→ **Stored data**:
= = =
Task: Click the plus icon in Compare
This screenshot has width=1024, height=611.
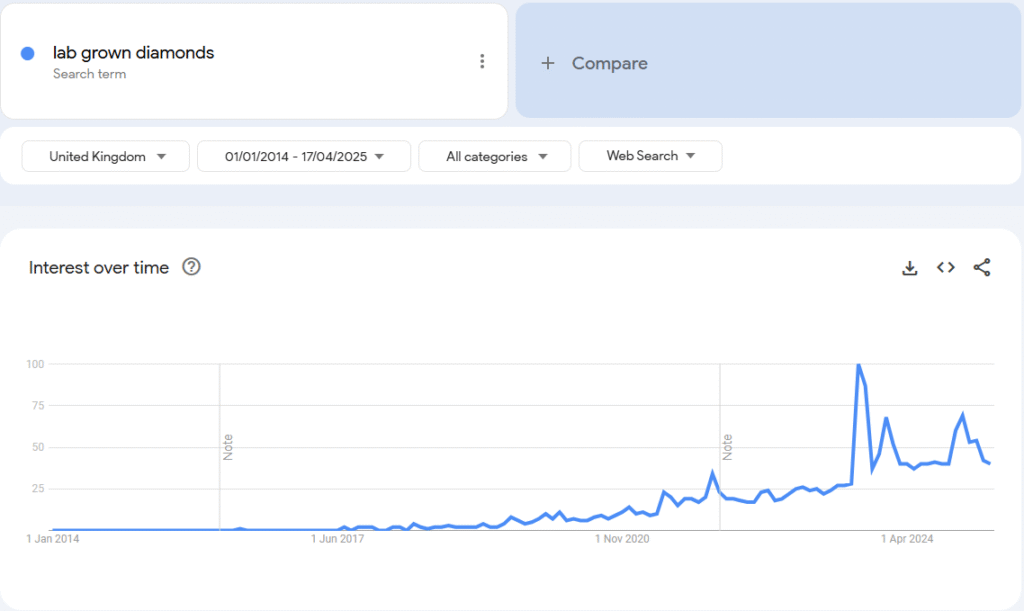Action: (x=547, y=63)
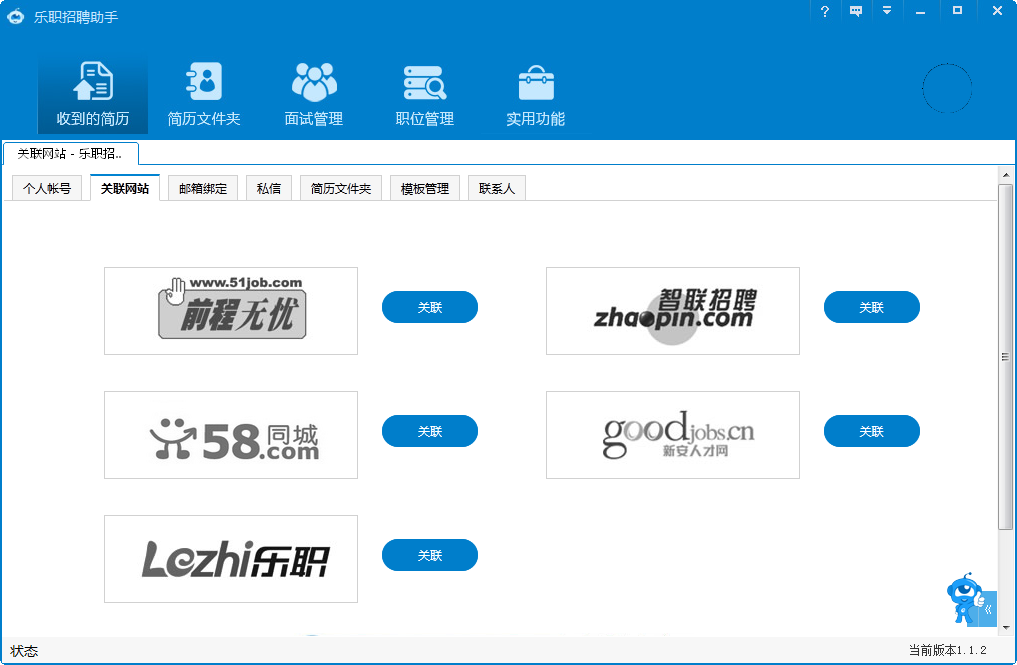Select the 关联网站 document tab at top

[68, 154]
= = =
→ **Work to complete**: Return every line above exactly, omitting images.

→ **Task output**:
Task: Click the plus icon in Compare
This screenshot has width=1024, height=611.
Action: (x=547, y=63)
Select the 关联网站 document tab at top

[68, 154]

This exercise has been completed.